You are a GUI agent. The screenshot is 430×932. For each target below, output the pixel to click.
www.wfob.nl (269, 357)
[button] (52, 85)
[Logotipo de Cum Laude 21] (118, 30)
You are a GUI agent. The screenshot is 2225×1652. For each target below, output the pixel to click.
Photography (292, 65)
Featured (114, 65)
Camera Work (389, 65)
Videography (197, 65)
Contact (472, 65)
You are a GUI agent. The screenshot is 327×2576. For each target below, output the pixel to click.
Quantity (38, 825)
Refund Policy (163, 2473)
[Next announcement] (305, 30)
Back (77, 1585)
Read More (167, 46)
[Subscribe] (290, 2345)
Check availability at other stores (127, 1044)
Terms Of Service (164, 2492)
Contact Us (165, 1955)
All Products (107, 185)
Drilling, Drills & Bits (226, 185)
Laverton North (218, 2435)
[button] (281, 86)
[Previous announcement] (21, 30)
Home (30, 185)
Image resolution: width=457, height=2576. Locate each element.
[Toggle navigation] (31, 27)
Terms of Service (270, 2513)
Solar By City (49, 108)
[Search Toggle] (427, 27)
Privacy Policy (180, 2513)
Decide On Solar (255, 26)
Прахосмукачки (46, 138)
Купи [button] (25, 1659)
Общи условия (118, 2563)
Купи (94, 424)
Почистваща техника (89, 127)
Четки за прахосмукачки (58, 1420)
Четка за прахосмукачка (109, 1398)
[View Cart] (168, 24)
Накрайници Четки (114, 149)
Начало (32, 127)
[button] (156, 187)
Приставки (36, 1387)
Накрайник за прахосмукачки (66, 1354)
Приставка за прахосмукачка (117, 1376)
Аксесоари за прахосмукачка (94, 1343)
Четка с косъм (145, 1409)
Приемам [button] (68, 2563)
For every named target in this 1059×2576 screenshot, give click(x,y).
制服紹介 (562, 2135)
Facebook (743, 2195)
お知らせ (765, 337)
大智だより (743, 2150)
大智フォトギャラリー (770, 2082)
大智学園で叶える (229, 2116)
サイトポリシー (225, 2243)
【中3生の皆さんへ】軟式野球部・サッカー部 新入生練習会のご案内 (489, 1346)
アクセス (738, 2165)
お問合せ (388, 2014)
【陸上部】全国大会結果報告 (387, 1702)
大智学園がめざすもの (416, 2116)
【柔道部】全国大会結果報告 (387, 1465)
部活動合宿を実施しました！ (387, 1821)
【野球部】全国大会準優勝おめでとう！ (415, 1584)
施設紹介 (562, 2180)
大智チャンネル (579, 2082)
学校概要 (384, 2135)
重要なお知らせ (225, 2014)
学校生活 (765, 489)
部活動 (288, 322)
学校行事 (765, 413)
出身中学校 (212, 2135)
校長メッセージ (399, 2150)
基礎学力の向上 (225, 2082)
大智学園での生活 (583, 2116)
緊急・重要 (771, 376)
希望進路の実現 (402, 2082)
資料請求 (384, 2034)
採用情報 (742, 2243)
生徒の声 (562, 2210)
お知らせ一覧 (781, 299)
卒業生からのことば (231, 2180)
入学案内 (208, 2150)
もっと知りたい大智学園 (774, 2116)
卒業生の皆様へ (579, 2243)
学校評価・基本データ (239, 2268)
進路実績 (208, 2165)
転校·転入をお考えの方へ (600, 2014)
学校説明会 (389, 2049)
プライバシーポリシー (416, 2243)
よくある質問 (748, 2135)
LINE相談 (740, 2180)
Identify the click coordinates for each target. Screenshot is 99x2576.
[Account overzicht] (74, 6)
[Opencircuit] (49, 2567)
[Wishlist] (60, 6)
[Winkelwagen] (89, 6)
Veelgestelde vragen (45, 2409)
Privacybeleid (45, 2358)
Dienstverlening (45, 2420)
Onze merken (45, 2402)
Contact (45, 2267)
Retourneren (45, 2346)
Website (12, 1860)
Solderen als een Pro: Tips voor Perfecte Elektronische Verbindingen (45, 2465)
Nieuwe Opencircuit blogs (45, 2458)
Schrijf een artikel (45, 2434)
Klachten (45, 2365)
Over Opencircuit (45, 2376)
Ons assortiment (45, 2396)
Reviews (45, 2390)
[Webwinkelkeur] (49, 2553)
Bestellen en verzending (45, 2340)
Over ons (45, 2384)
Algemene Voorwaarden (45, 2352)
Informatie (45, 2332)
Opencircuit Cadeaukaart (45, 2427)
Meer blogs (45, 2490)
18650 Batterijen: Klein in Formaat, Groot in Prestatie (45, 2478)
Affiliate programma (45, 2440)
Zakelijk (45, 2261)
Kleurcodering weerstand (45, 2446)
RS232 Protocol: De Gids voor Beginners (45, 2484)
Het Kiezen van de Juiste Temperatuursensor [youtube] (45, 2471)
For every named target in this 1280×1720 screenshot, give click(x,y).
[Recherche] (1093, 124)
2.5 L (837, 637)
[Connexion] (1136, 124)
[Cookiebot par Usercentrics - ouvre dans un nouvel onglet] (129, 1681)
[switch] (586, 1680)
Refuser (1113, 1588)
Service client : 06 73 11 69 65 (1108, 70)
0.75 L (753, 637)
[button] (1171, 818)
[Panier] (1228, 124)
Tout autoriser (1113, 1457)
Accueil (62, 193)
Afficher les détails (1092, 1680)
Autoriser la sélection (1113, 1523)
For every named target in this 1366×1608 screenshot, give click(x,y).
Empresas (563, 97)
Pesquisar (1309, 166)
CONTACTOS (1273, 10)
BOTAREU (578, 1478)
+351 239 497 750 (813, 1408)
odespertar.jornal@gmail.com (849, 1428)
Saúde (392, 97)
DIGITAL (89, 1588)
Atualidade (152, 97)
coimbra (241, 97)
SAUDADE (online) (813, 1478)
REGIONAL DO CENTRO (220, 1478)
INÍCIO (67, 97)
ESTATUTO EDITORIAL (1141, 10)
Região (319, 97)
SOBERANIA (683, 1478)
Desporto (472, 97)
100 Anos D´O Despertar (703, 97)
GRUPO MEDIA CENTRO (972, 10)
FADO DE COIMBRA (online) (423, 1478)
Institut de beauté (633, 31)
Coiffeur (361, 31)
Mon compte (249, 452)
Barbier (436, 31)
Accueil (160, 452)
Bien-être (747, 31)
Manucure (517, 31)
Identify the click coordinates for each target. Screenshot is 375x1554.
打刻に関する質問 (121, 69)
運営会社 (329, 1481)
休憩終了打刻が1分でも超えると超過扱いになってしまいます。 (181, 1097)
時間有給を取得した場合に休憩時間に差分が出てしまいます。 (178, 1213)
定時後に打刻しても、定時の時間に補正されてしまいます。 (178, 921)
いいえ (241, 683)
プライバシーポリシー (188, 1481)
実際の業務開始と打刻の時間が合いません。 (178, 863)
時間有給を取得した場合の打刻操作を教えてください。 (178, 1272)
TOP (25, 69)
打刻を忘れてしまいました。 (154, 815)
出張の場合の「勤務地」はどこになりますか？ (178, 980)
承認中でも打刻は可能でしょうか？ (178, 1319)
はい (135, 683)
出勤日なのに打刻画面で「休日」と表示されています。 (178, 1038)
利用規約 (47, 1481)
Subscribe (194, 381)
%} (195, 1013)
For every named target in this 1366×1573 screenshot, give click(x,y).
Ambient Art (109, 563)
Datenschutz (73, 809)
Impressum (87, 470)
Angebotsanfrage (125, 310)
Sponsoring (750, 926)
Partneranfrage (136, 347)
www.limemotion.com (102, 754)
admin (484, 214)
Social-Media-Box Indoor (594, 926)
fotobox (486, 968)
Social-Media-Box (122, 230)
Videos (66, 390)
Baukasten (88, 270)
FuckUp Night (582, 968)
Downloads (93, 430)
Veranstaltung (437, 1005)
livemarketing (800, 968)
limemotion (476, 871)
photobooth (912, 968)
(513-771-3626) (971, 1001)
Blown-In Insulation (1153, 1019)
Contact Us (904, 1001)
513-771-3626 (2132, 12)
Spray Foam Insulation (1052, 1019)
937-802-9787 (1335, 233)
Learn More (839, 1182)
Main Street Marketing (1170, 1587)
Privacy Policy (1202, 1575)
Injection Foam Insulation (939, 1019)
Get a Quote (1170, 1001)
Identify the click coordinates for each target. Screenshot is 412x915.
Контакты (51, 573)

-.-.-

_Aim of the exercise_. As listed above, the lines from the line with "DIGITAL (89, 1588)" to the line with "Manucure (517, 31)" are to be echoed exactly, with both ends included and nothing added.

_Reply to the task_.
DIGITAL (89, 1588)
Atualidade (152, 97)
coimbra (241, 97)
SAUDADE (online) (813, 1478)
REGIONAL DO CENTRO (220, 1478)
INÍCIO (67, 97)
ESTATUTO EDITORIAL (1141, 10)
Região (319, 97)
SOBERANIA (683, 1478)
Desporto (472, 97)
100 Anos D´O Despertar (703, 97)
GRUPO MEDIA CENTRO (972, 10)
FADO DE COIMBRA (online) (423, 1478)
Institut de beauté (633, 31)
Coiffeur (361, 31)
Mon compte (249, 452)
Barbier (436, 31)
Accueil (160, 452)
Bien-être (747, 31)
Manucure (517, 31)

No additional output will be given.